McCain slams torture apologists emboldened in wake of bin Laden raid
Republican Arizona Senator John McCain, who was tortured as a prisoner of war in Vietnam, has long opposed the so-called enhanced interrogation techniques employed by the U.S. in the War on Terror. He is now railing against apologists for those techniques, mostly on the right, who have seized on the death of Osama bin Laden at the hands of Navy SEALS to assert that it was torture that delivered the intelligence that made the SEALS’ mission to hunt down bin Laden successful.

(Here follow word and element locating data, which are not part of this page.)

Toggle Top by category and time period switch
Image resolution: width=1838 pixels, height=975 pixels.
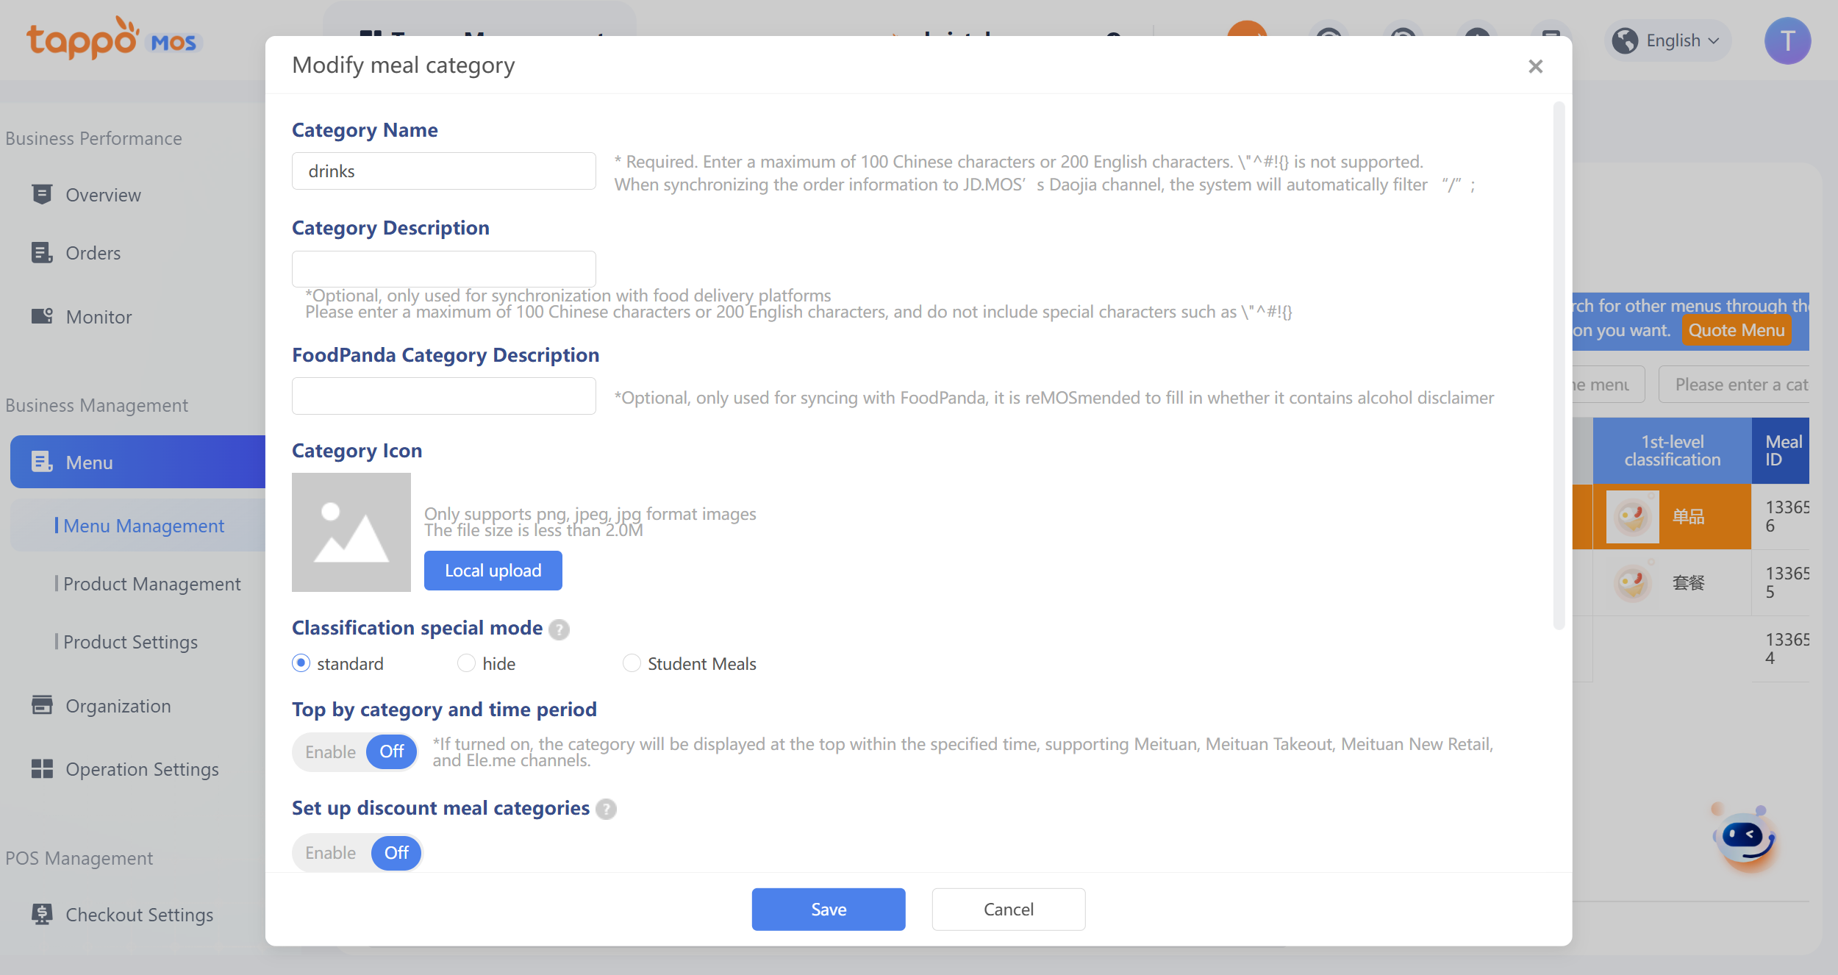pos(356,751)
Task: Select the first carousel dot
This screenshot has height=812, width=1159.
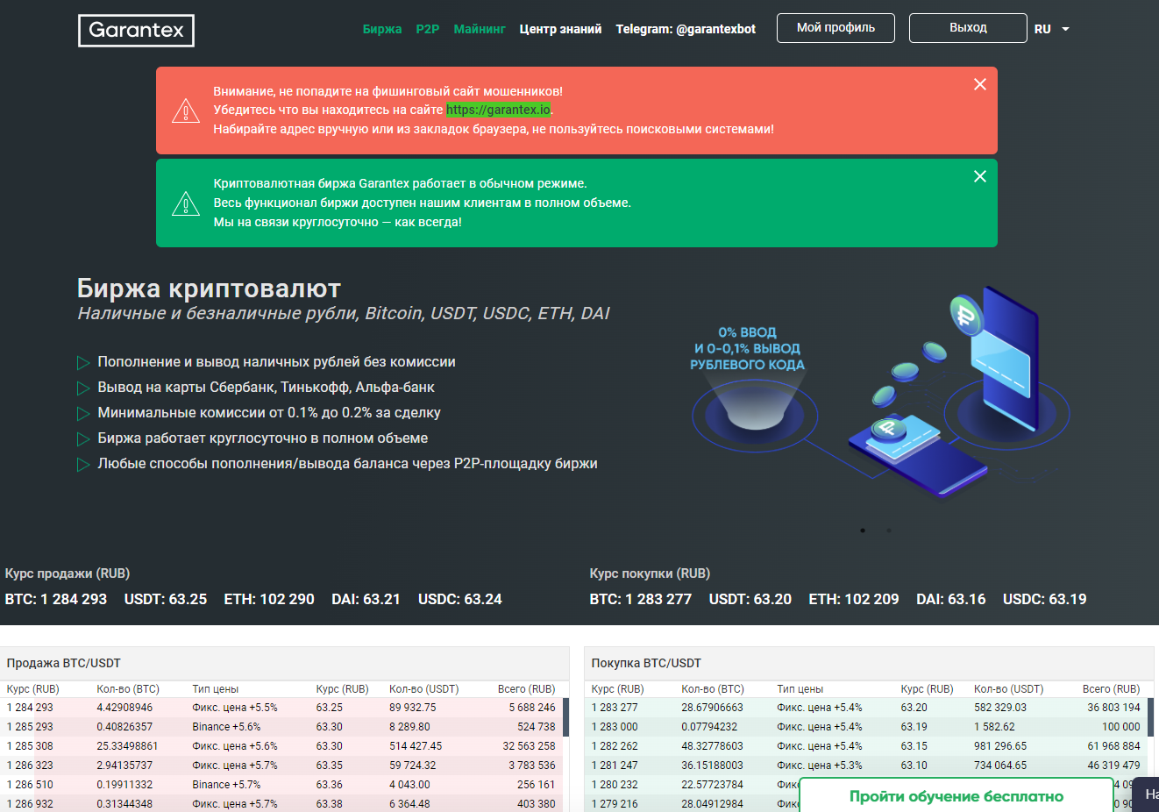Action: tap(862, 531)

McCain wrote a measured heartfelt op-ed for the Washington Post this morning and then delivered a passionate anti-torture and anti-torture-propaganda speech on the floor of the senate this afternoon.
From the op-ed:
I asked CIA Director Leon Panetta for the facts, and he told me the following: The trail to bin Laden did not begin with a disclosure from Khalid Sheik Mohammed, who was waterboarded 183 times. The first mention of Abu Ahmed al-Kuwaiti — the nickname of the al-Qaeda courier who ultimately led us to bin Laden — as well as a description of him as an important member of al-Qaeda, came from a detainee held in another country, who we believe was not tortured. None of the three detainees who were waterboarded provided Abu Ahmed’s real name, his whereabouts or an accurate description of his role in al-Qaeda.
In fact, the use of “enhanced interrogation techniques” on Khalid Sheik Mohammed produced false and misleading information.
As we debate how the United States can best influence the course of the Arab Spring, can’t we all agree that the most obvious thing we can do is stand as an example of a nation that holds an individual’s human rights as superior to the will of the majority or the wishes of government? Individuals might forfeit their life as punishment for breaking laws, but even then, as recognized in our Constitution’s prohibition of cruel and unusual punishment, they are still entitled to respect for their basic human dignity, even if they have denied that respect to others.
All of these arguments have the force of right, but they are beside the most important point. Ultimately, this is more than a utilitarian debate. This is a moral debate. It is about who we are.
I don’t mourn the loss of any terrorist’s life. What I do mourn is what we lose when by official policy or official neglect we confuse or encourage those who fight this war for us to forget that best sense of ourselves. Through the violence, chaos and heartache of war, through deprivation and cruelty and loss, we are always Americans, and different, stronger and better than those who would destroy us.
From Capitol Hill (he gets going at around the 5:40 mark):
McCain may be derided by the tea party right for what has been characterized as his tepid conservativism but he speaks with authority on torture and he has better access to information about the mission to kill bin Laden and the interrogations of captured members of al Qaida than do Fox News talking heads and the bloggers at RedState.